Market Insight

New Towns consultation 2026 marks a pivotal moment for housing delivery in England

The Government’s latest New Towns consultation on seven proposed locations marks a significant step forward in addressing England’s residential housing shortfall.
April 9, 2026
A peaceful walkway in a lush residential area, with vibrant greenery and a wooden bench under a clear blue sky.
The Government’s latest New Towns consultation on seven proposed locations marks a significant step forward in addressing England’s residential housing shortfall.

Announced on 22 March 2026 and running until 19 May, it forms part of the Government’s wider ambition to deliver 1.5 million new homes by 2029.

The reduction in new town site from 12 sites originally identified by the New Towns Taskforce in September 2025, to a more focused list of seven, suggests a shift towards deliverability over volume.

Sarah Isherwood, planning partner at Vail Williams, explores the delivery challenges and planning implications.

Where will the proposed New Towns be?

The selected locations – spanning Tempsford, Crews Hill and Chase Park, Leeds South Bank, Manchester Victoria North, Thamesmead, Brabazon and the West Innovation Arc, and Milton Keynes – each present a compelling combination of scale, connectivity and economic potential.

  1. Tempsford, Bedfordshire: up to 40,000 homes centred on East West Rail, linking Cambridge, Oxford, London and Milton Keynes
  2. Crews Hill and Chase Park, Enfield: up to 21,000 homes addressing London’s acute housing need
  3. Leeds South Bank: up to 20,000 homes aligned with strong economic growth and £2.1bn in transport investment
  4. Manchester Victoria North: at least 15,000 homes supporting regeneration, with Metrolink connectivity
  5. Thamesmead: up to 15,000 homes unlocking constrained riverside land, enabled by DLR expansion
  6. Brabazon and the West Innovation Arc: up to 40,000 homes within a nationally significant innovation cluster
  7. Milton Keynes: circa 40,000 homes building on its New Town legacy and strengthening the Oxford-Cambridge Growth Corridor
construction site of new homes

Why infrastructure-led development is critical to New Towns delivery

What stands out about the proposed locations, is the deliberate alignment between housing delivery and infrastructure investment.

These are not isolated housing allocations, they are strategically positioned growth locations, underpinned by transport-led placemaking.
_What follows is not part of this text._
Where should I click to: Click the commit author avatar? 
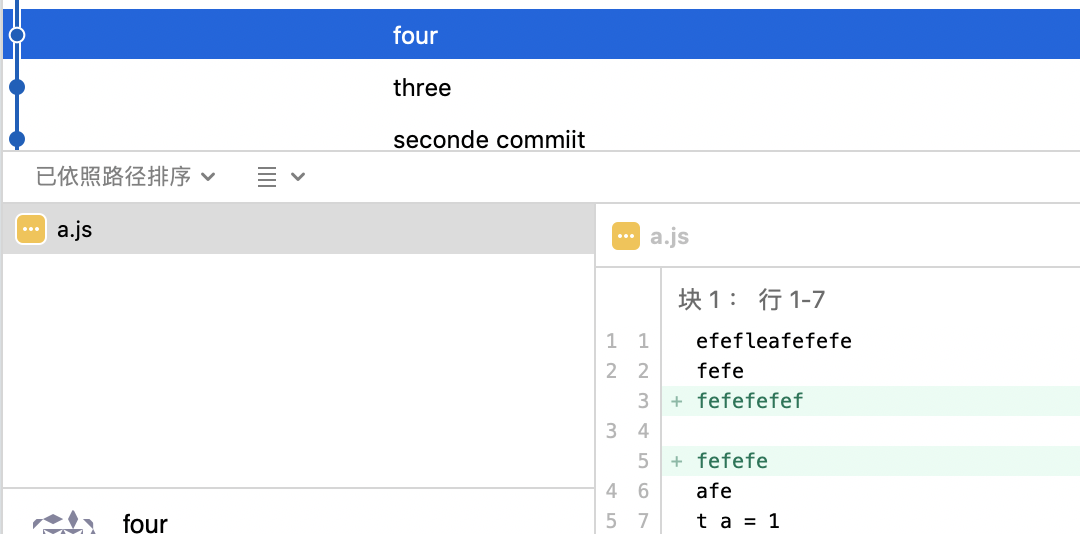[64, 523]
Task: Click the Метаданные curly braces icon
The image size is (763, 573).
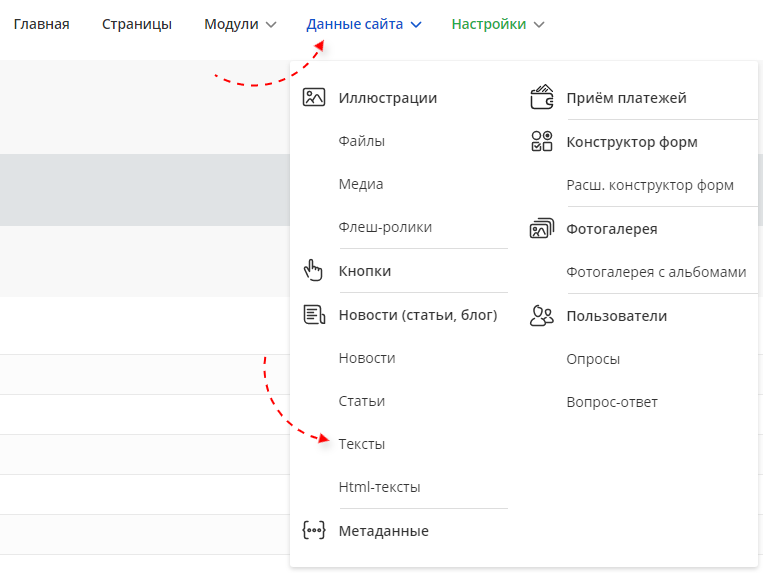Action: point(314,531)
That is critical if these schemes are to succeed as sustainable communities rather than simply large-scale housing numbers.
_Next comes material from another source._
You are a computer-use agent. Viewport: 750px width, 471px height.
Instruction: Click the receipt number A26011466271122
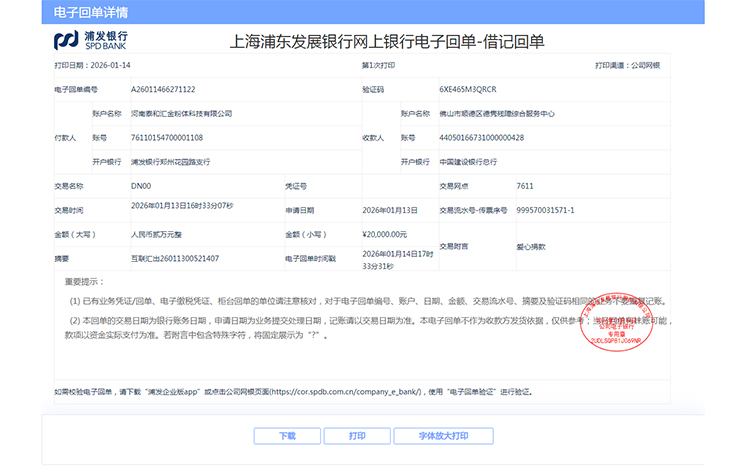point(163,89)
The role of the National Housing Bank in unlocking housing supply

The designation of Crews Hill and Chase Park, Leeds South Bank and Tempsford as priority intervention sites signals a clear intent to concentrate delivery in areas with the greatest capacity for early progress.

Coupled with the launch of the National Housing Bank which is backed by up to £16 billion to unlock more than 500,000 homes, this points to a more interventionist and delivery-focused role for Government. However, ambition alone will not deliver homes.

“From a planning perspective, the key risk remains the transition from strategy to implementation. The timeline is tight. With final proposals expected later this summer, there is limited runway for these schemes to make a meaningful contribution before 2029.”

Sarah Isherwood, Planning Partner, Vail Williams LLP.
Headshot photo of Sarah Isherwood
Even if delivered at pace, it is unclear whether these New Towns alone can make a sufficient contribution to the 1.5 million homes target, suggesting the Government will need to do more to tackle viability challenges and bring forward a wider pipeline of deliverable sites.

Key challenge will be delivering New Towns at pace

According to Sarah, housing delivery at this scale cannot be achieved through policy and funding alone.

“It requires genuine, sustained collaboration between the public and private sectors – not only to navigate planning complexity, but to proactively resolve the structural barriers that have historically constrained large-scale development,” she explains.

Infrastructure remains the most significant of these barriers. Transport, utilities and social infrastructure must be planned and delivered in parallel, not retrospectively, if sites are to come forward at pace.

This demands a solution-led, partnership-driven approach, bringing together landowners, developers, local authorities and investors with aligned objectives and a shared appetite for risk.

Sarah added: “There is also a broader opportunity here. New Towns should not simply be a vehicle for meeting housing targets, they should set a new benchmark for placemaking. Well-connected, sustainable communities that support economic growth and reflect how people live and work today.

“At Vail Williams, we see first-hand the role that clear strategy and early-stage planning and residential development viability advice plays in bridging the gap between housing ambition and delivery.

“The Government’s commitment to “use every lever” is encouraging, but success will depend on how effectively those levers are coordinated and deployed if we are to see New Towns contribute meaningfully towards housing delivery before the end of 2029,” concluded Sarah.